Un régulateur, moteur du changement

Pour attirer de nouveaux acteurs, le Luxembourg a la chance de disposer d’un régulateur particulièrement à l’écoute, tant des besoins des grandes institutions que des idées des acteurs innovants. «Il y a chez nous, petit pays, peut-être moins d’inertie qu’ailleurs. On se préoccupe de chaque cas qui nous est soumis», commente David Hagen, premier conseiller de direction en charge de la surveillance des systèmes d’informations et des PSF de support. «À partir du moment où une question nous est posée, nous veillons à y apporter une réponse. L’innovation vient de l’extérieur, du marché. Notre rôle est de l’accompagner, notamment en anticipant les impacts prudentiels.»

Le funding, dans son ensemble, manque au Luxembourg.

Alain TayenneAlain Tayenne, COO & CFO (CarPay-Diem)

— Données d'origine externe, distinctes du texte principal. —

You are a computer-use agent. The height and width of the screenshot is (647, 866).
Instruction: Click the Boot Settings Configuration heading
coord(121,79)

Le régulateur se positionne de cette manière en facilitateur de la transformation de la Place. «Cela ne signifie pas pour autant que nous sommes plus souples que d’autres régulateurs», tient à préciser David Hagen. «Ceux qui sont venus nous voir pour obtenir un agrément, et avec lui un passeport européen, savent que ce n’est pas trivial. Chaque demande doit répondre à des exigences précises quant à la mise en œuvre de l’idée, l’établissement des processus et procédures opérationnelles ou encore la gouvernance de l’activité.» Nombreux sont ceux qui, malgré un superbe concept soutenu par la technologie, ont été invités à revoir leur copie par manque de maîtrise du cadre réglementaire. 

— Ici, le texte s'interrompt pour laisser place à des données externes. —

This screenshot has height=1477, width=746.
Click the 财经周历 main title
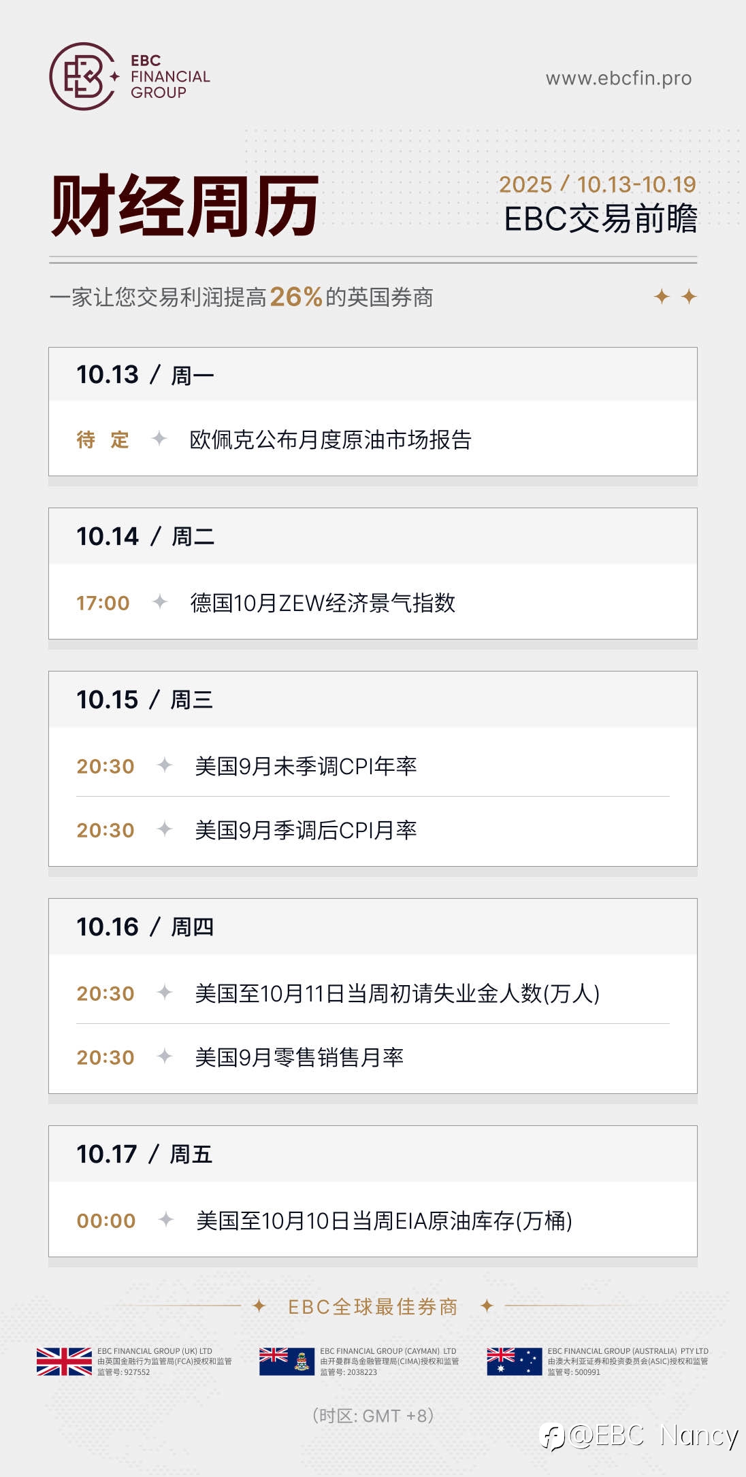184,205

L’intrapreneuriat trop faible, les financements manquent

«S’il est nécessaire d’attirer des acteurs innovants pour renforcer notre écosystème, rappelons que Luxembourg a toujours été bon quand il s’est spécialisé. Il est important de ne pas se diluer et d’inscrire les opportunités technologiques dans ce qui a fait le succès du pays, sans nuire à son image», commente Alain Tayenne. Pour le COO et CFO de CarPay-Diem, l’expertise luxembourgeoise dans le domaine de l’asset management pourrait notamment être mieux soutenue par le numérique. «Il y a une place insuffisamment exploitée au Luxembourg dans le domaine de la regtech», assure-t-il. «D’autre part, on peut aussi s’étonner que l’intrapreneuriat, considérant l’expertise existante, ne soit pas plus massif. Peu de spin-off voient le jour. Dans ce contexte, l’Université aura son rôle à jouer.» 

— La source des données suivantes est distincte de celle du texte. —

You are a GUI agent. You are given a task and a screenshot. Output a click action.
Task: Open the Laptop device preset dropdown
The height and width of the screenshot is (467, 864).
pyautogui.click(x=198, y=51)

Pour attirer plus de start-up, il y a aussi lieu de parfaire l’écosystème susceptible de les soutenir. Des initiatives intéressantes ont vu le jour, comme le programme Fit4Start de Luxinnovation ou encore la mise en place du Digital Tech Fund. Toutefois, en matière de financement, Luxembourg est encore loin de rivaliser avec d’autres grandes capitales. «Le funding, dans son ensemble, manque au Luxembourg», assure Alain Tayenne, qui constate que Paris, qui revient de loin, offre désormais beaucoup plus d’opportunités aux acteurs innovants. «Le nombre de projets qui sont présents dans la capitale française par rapport aux fonds levés est hallucinant», enchérit Yves-Laurent Kayan. «Au Luxembourg, l’accès aux fonds est moins aisé.» 

Le défi des talents

L’autre grand défi réside dans la capacité du Luxembourg à attirer des talents. Le pays doit principalement parvenir à attiser la curiosité de jeunes têtes bien pleines. L’Université, avec des programmes de recherche alléchants, constitue là encore une réponse à cette problématique. Mais dans l’ensemble, les jeunes préfèrent des capitales comme Berlin, Paris, Londres… «Mais est-on vraiment obligé de les faire venir ici?», interroge Alain Tayenne. «Ne pourrait-on pas imaginer la création de clusters, là où se trouvent ces talents, pour les inviter à contribuer à créer de la valeur au profit du Luxembourg selon une logique de nearshoring?» La démarche serait en effet intéressante selon David Hagen. «Il y a sans doute des mécanismes à mettre en place pour les inciter à entrer dans cette logique et pouvoir mieux les accueillir une fois qu’ils aspireront à plus de tranquillité», commente-t-il. En la matière aussi, il semble que le Luxembourg doit trouver le moyen d’innover.